蛛网膜下腔出血
组织蛋白酶D
串扰
病理
生物
医学
细胞生物学
神经科学
生物化学
内科学
酶
物理
光学
作者
Jinman Chen,Jie Wang,Wenjing Zheng,Wenhao Ding,Zixin Zhuang,Hao Xu,Wenchao Ding,Tianhao Xu,Linmei Wang,Ning Li,Yongjian Zhao,Qi Shi,Lianping Xing,YongJun Wang,Qianqian Liang
标识
DOI:10.1038/s41467-025-63544-6
摘要
Cross-talk between the brain and cervical lymph nodes (CLNs) is crucial in brain pathologies. However, the precise roles and the mechanisms of CLNs in brain damage during subarachnoid hemorrhage (SAH) remain unclear. In this study, mandibular lymph node (part of CLNs) removal attenuates brain damage in SAH mouse models. Notably, the extravasated erythrocytes following SAH are significantly engulfed by lymphatic endothelial cells (LECs) in CLNs.

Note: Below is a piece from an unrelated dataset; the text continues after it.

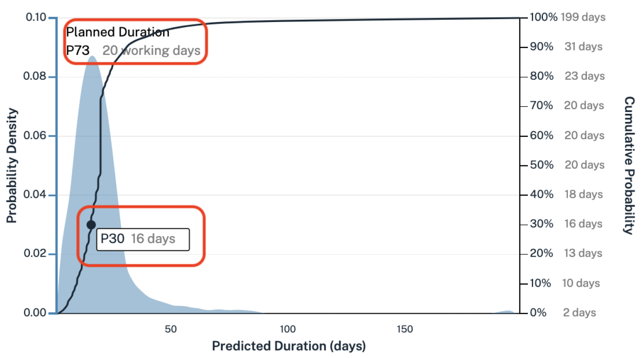The height and width of the screenshot is (358, 644).
Task: Click the P30 marker dot on curve
Action: pyautogui.click(x=91, y=225)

Single-cell RNA sequencing reveals that the differentially expressed genes in medullary LECs are enriched in lysosomes after SAH, with a notable upregulation of Ctss (which encodes cathepsin S). Importantly, the deficiency of cathepsin S specifically in LECs, achieved through transgenic mice, or the use of a cathepsin S inhibitor, significantly reduces neuroinflammation and neurological deficits induced by SAH. These findings elucidate mechanisms of how CLNs participate in brain injury following SAH in mice. Targeting this process may offer effective therapeutic strategies to alleviate SAH-related pathologies. Crosstalk between the brain and CLNs is critical in brain pathologies. Here, the authors show in a mouse model that extravasated erythrocytes following SAH are degraded by cathepsin S of medullary LECs in CLNs, which plays an important role in SAH pathology.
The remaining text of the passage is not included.